Vintage Fashions - Autumn Street Toilette - 1900
FIGURE No. 164 T.— AUTUMN STREET TOILETTE.
FIGURE No. 164T.—This includes a Ladies' sailor collar, shirtwaist and skirt. The collar pattern, which is No. 4423 and costs 5d. or 10 cents, is in three sizes, small, medium and large, and may be again seen on page 452.
The shirt-waist pattern, which is No.4411 and costs 10(1. or 20 cents, is in nine sizes for ladies from thirty to forty-six inches, bust measure, and is differently portrayed on page 448. The skirt pattern, which is No. 4410 and costs 1s. or 25 cents, is in nine sizes from twenty to thirty-six inches, waist measure, and is also pictured on page 458.
The severity of a plain waist is greatly relieved by a dainty sailor-collar, and the popularity of this becoming accessory is, therefore, not surprising. The collar forming part of this simple and attractive toilette is here made of all-over lace over blue silk and falls square at the back. Its broad ends frame a smooth chemisette of white silk which is topped by a standing collar of the lace over silk to correspond with the sailor collar. Tie-ends of white silk ornamented with bands of the lace and knotted at the bust in sailor fashion are included with the chemisette in the sailor-collar pattern.
The shirt-waist is made of gray brilliantine with white silk for the cuffs. The mode has a broad back reaching to the waist-line and showing slight gathered fulness at the bottom, and full fronts that puff out becomingly. The sleeves are in one-seam style, slashed at the back of the wrist and completed with soft-rolled cuffs.
The skirt, which is fashionably termed the " morning-glory skirt," is composed of eleven gores and shows the approved flare at the foot, where shallow backward-turning plaits appear in the lower part of the side seams. An inverted box-plait disposes of the fulness at the back, and the skirt is made with the fashionable dip at the top. Fine blue cheviot was here employed for the skirt, with fancy gimp for decorating the seams.
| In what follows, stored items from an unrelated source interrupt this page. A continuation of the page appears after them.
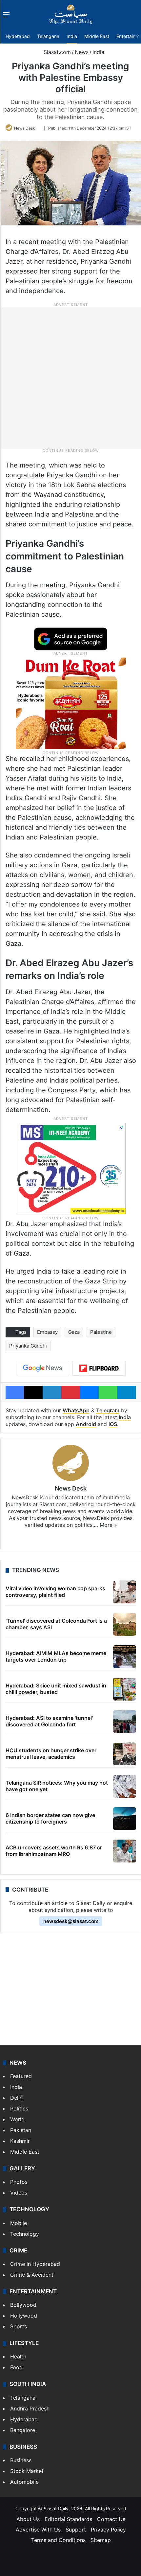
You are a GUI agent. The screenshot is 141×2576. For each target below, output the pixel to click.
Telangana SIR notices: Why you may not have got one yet (57, 1785)
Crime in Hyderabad (35, 2264)
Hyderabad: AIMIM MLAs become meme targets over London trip (56, 1656)
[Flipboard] (99, 1368)
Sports (18, 2326)
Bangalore (22, 2430)
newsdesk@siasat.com (70, 1921)
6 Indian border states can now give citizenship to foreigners (50, 1818)
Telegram (107, 1410)
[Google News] (42, 1368)
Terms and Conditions (58, 2540)
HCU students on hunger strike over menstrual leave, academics (51, 1753)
The collar, chemisette and tie may be developed in combinations of fancy tucking or silk and joined rows of insertion, or of batiste, grass linen, Persian lawn, etc., with lace for decoration. Silk, fine flannel, cashmere and cotton fabrics are appropriate for the shirtwaist, while the skirt may be reproduced in a variety of silk and woolen materials and decorated according to individual taste.